DATA RECORDS:
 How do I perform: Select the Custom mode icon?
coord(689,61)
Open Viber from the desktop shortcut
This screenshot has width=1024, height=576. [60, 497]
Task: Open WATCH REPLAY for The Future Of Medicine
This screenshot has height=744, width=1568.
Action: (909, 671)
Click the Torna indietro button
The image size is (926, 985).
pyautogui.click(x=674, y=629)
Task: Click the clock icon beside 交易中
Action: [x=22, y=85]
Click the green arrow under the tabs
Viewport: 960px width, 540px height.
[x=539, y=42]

TASK STATEMENT: Your answer must be the full set of records above, reproduced exactly.

ANSWER SPACE:
 How do I perform: Select the Custom mode icon?
coord(689,61)
Open Viber from the desktop shortcut
This screenshot has width=1024, height=576. [60, 497]
Task: Open WATCH REPLAY for The Future Of Medicine
This screenshot has height=744, width=1568.
Action: (909, 671)
Click the Torna indietro button
The image size is (926, 985).
pyautogui.click(x=674, y=629)
Task: Click the clock icon beside 交易中
Action: [x=22, y=85]
Click the green arrow under the tabs
Viewport: 960px width, 540px height.
[x=539, y=42]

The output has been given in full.